A tutorial about parametric constructors in Julia (2/2)
- Constructors for parametric types
- Correspondence between parametric types in the
struct
and in the constructor - Smart use of
promote
- Making Unitful-compatible types
- Use of
@kwdef
- Acknowledgements
- Edits
In the previous blog post, I have presented parametric types in Julia. In this second part, I will explain what are the ways to initialize them properly and list a few technicalities that can sometimes cause weird behaviors.
Constructors for parametric types
In all the examples in the previous blog post, you might have noticed that we did not have to specify the type T
when instantiating a Point
type, neither in C++ nor Julia:
struct Point{T}
x::T
y::T
end
# We do not write `Point{Float64}(1.0, 2.0) here:
# Julia correctly infers that the type is `Point{Float64}`
pt1 = Point(1.0, 2.0)
This is similar to C++, which got Class Template Argument Deduction (CTAD) in C++17:
#include <iostream>
template <typename T>
struct Point {
Point(T ax, T ay) : x{ax}, y{ay} {}
T x, y;
};
int main() {
// Since C++17, there is no need to write `Point<double>` here,
// as the compiler is smart enough to deduce it
Point pt{1.0, 2.0};
std::cout << pt.x << ", " << pt.y << "\n";
}
It is important to stress that it is the responsibility of Julia’s inner constructors to deduce the parametric type.

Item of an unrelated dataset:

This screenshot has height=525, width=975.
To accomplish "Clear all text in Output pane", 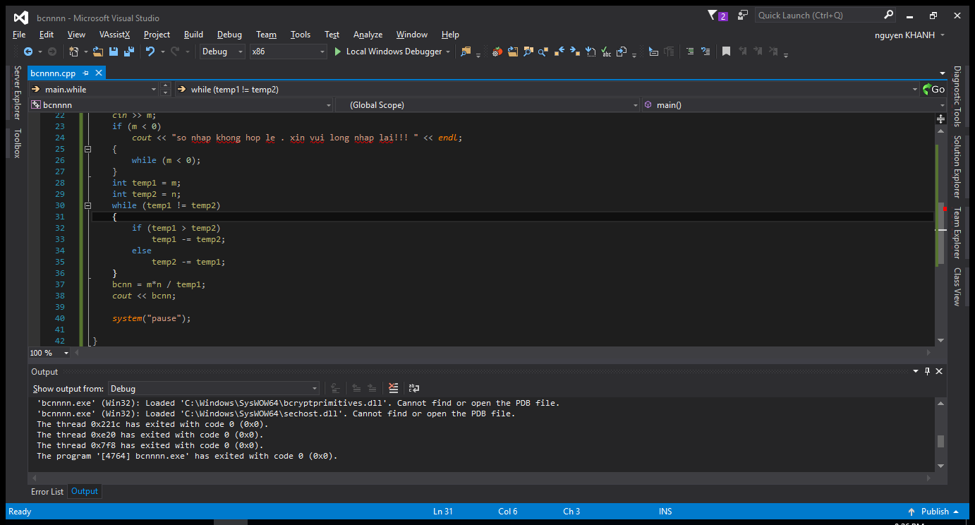I will 394,388.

Julia permits the programmer to override the default inner constructors provided by the language, but if we do so, Julia loses the ability to perform the deduction. The point is that overriding inner constructors is very common, as it is the preferred method for performing additional safety checks on our type. Thus, if we override an inner constructor, we must know how to “recover” parameter deduction in our implementation.
To better explain this issue, let’s consider some type less boring than Point
.
We will implement a new type Vehicle
that holds information about the mass and the number of wheels of a generic vehicle.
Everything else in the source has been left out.